ARTICLE:
..........

Updated 03/09/2022 at 17:20 GMT

Adam Blythe has noticed Remco Evenepoel (Quick-Step Alpha Vinyl) shows he’s in trouble when he looks down to a device on his bike which tells him his power output and how long is left of the stage. Blythe explained his observations on The Breakaway after a dramatic Stage 14. Stream La Vuelta live and on-demand on discovery+. You can also watch all the action live on eurosport.co.uk..

Did Evenepoel lose his head on Stage 14?

Adam Blythe has noticed Remco Evenepoel (Quick-Step Alpha Vinyl) shows he’s in trouble when he looks down to a device on his bike which tells him his power output and how long is left of the stage.
Evenepoel cracked for the first time at La Vuelta when Primoz Roglic (Jumbo-Visma) launched an attack on the summit finish at La Pandera, losing 52 seconds to the Slovenian who is now 1’49” behind in the general classification.

..........

RECORDED INFORMATION:
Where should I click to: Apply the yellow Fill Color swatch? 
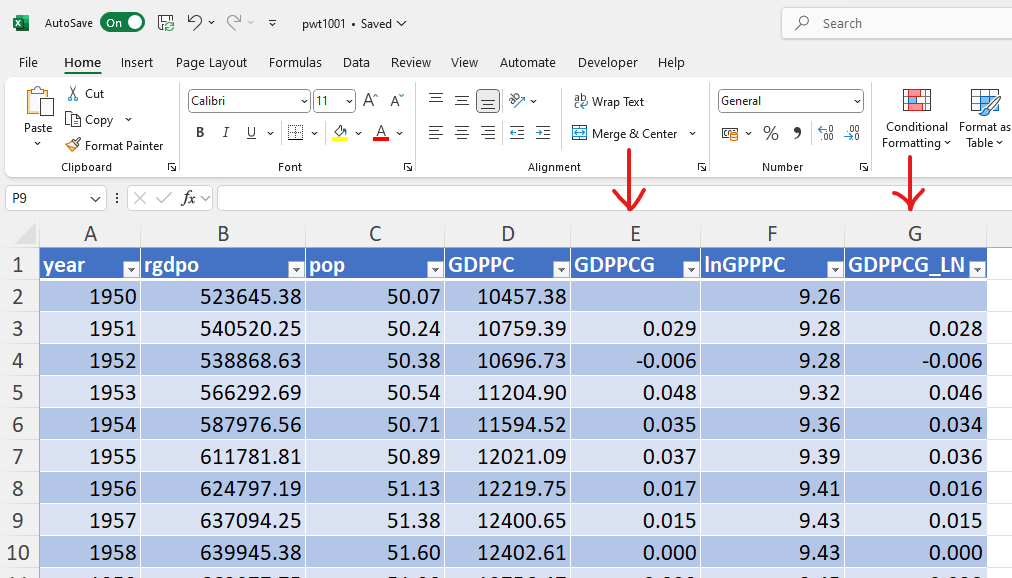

..........

REQUIRED ACTIONS:
a) According to the La Vuelta report, where did Evenepoel crack for the first time at the race?
b) Reproduce the part of the La Vuelta report starting with "Evenepoel cracked for" and going on through "the general classification.", swapping "52 seconds" for "48 seconds".

REPLIES:
a) On the summit finish at La Pandera.

b)
Evenepoel cracked for the first time at La Vuelta when Primoz Roglic (Jumbo-Visma) launched an attack on the summit finish at La Pandera, losing 48 seconds to the Slovenian who is now 1’49” behind in the general classification.